All right, during the last Night Owl Counts 'Em Down post, I said I would set up a place where you could view the whole countdown all at once.
I still haven't gotten to that.
This is why I don't like making promises on here, because, I'll let you in on a little secret ...
I don't have any time for this blog at all!
If I'm working on this blog, it means I'm keeping myself from doing something else rather important like trying to keep the house from falling down, paying debts, or making sure the kid doesn't become a delinquent, stuff like that.
But don't feel guilty. I work on this blog because it's one of the few shreds of fun left in this life. Oh, what a cranky and deflated night owl I would be if I did not have this blog (and the other two, too).
I promise -- oops, there's that word again -- but, really, I promise that I'll get a page up in which the whole countdown is there at your impatient little fingertips.
And now for Episode 6 of the countdown. We're reaching sets that included things that I really do like. However, there is also something overwhelmingly off-putting about these sets that kind of drown out the like. You'd need a psychiatrist to find out why that is, so try not to dwell on it too much. Just go with the flow.
Flowing commences now:
44. 1970 Topps
There was a time when I would have ranked 1970 Topps at the very bottom of the countdown. Granted, this was years ago, and before the glut of ugliness that arrived between 1996-2002, but growing up collecting and through my teenaged years and young adulthood, I couldn't get over how boring 1970 Topps seemed.
This is all a matter of perspective, of course. I was a kid of the '70s, who collected overwhelmingly vibrant sets like 1975 Topps. After a decade of colorful sets, a guy gets conditioned to that kind of look and anything without seven different color schemes is going to look a little drab. I HAVE color TV, why do I want to see a black-and-white movie?
Conversely, collectors from the '60s, who were seeing 1970 Topps for the first time, probably thought it was interesting, maybe even inventive. Topps had never done gray borders before.
Knowing now what those collectors know has made me look at 1970 Topps in a different way.
I admit, the photograph does stand out when juxtaposed with the gray borders. There is nothing about the border to take your eye off of the photo. That's a major point in 1970 Topps' favor. And ever since I realized that, I've enjoyed the cards more, basking in the sunshine of a ballpark scene as players ready for another batting practice session.

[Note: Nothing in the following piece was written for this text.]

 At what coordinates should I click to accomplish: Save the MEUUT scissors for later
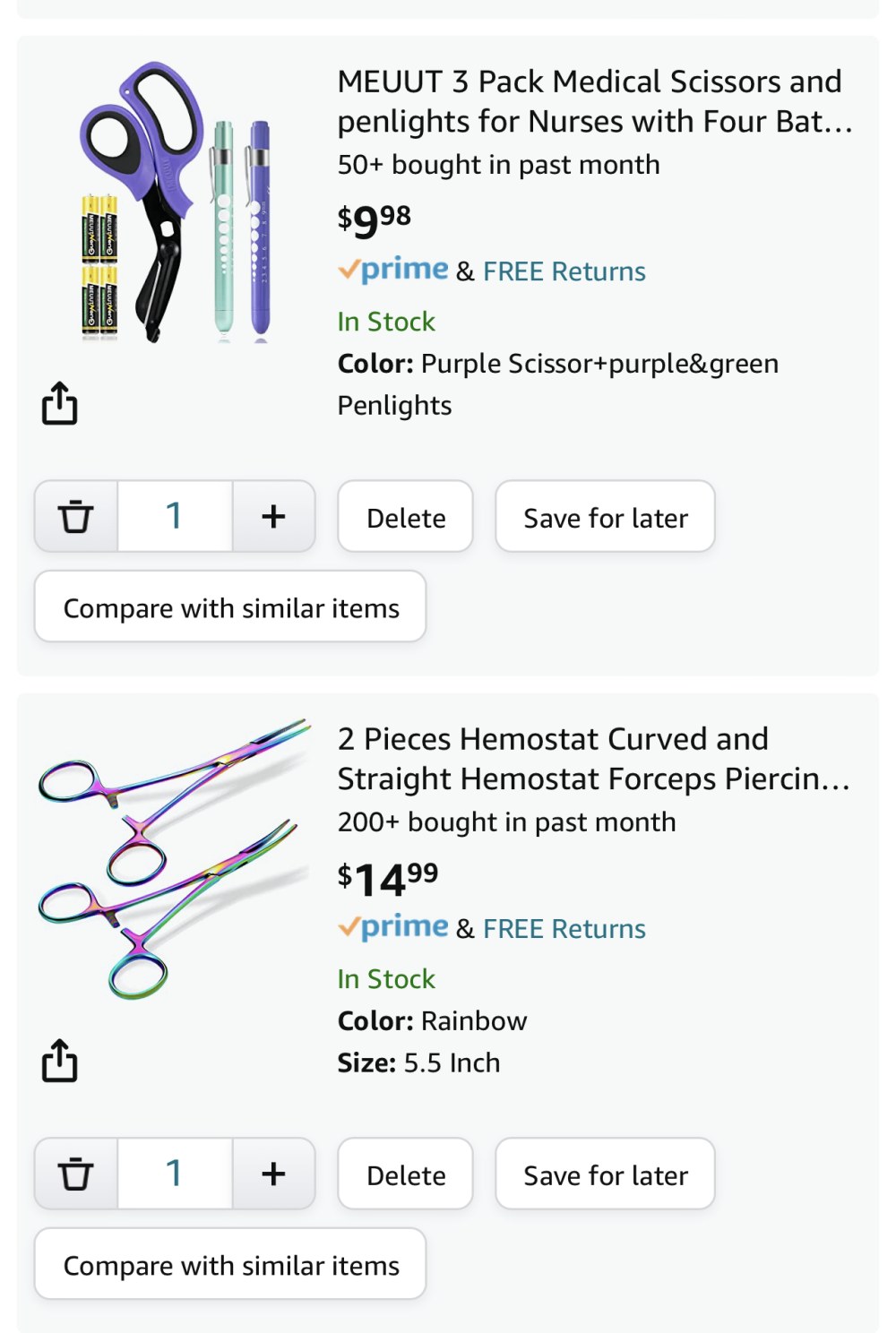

There are some secretly great cards in this set, as I just mentioned. After years of thinking this set wasn't collectible at all, I can now see why someone would want to collect it, if only for the secret gems that burst off the page while surrounded by a number of drab cards.
Because, that's the thing. There just aren't enough of those cards, especially to counter the borders and the very no-nonsense team and position names. The '70 set is plagued by a number of hatless photos (a whopping 64 cards) and photos of players with blacked out caps (33 more). The poses -- with the exception of the many bat-selection pictures -- are ones you've seen forever in your dad's or grandpop's collection. Bat goes here. Glove goes there.

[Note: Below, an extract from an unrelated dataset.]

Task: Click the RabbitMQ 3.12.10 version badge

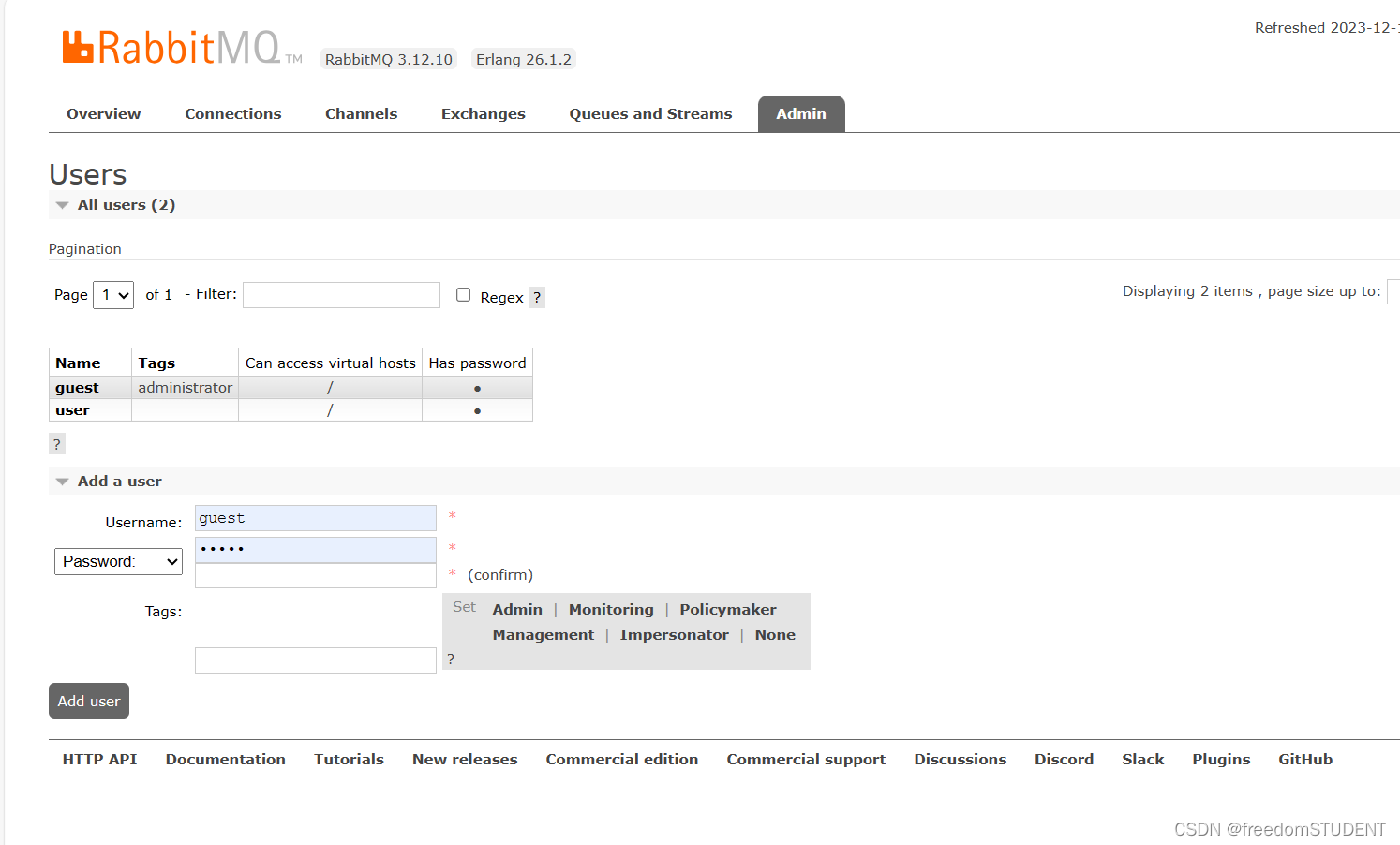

Even the first true Pilots set (the '69 Pilots set is a mish-mash) can't pull 1970 Topps out of the doldrums. The set is like a boring movie with just a few moments that connect and leave you wondering why the directors couldn't have spread that awesomeness throughout the whole movie.

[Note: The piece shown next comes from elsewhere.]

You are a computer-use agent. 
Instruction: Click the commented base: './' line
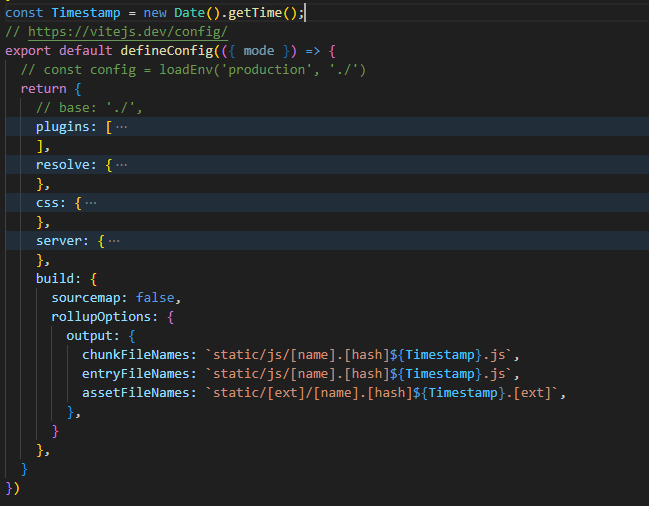[88, 108]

The card backs are bright and colorful and have more in common with the 1960s than the 1970s. (Back on another countdown, I related the tale of how upon viewing the back of my first 1970 Topps card, I had to pull my head back to take in the brightness. That's because I grew up on dark card backs from the 1970s and '80s). I've often wondered whether the two-tone look was part of the inspiration for what would become 1975 Topps.
Overall, this is an enjoyable set once you get past all the gray. It's a "Lovable Once You Get To Know Me" set.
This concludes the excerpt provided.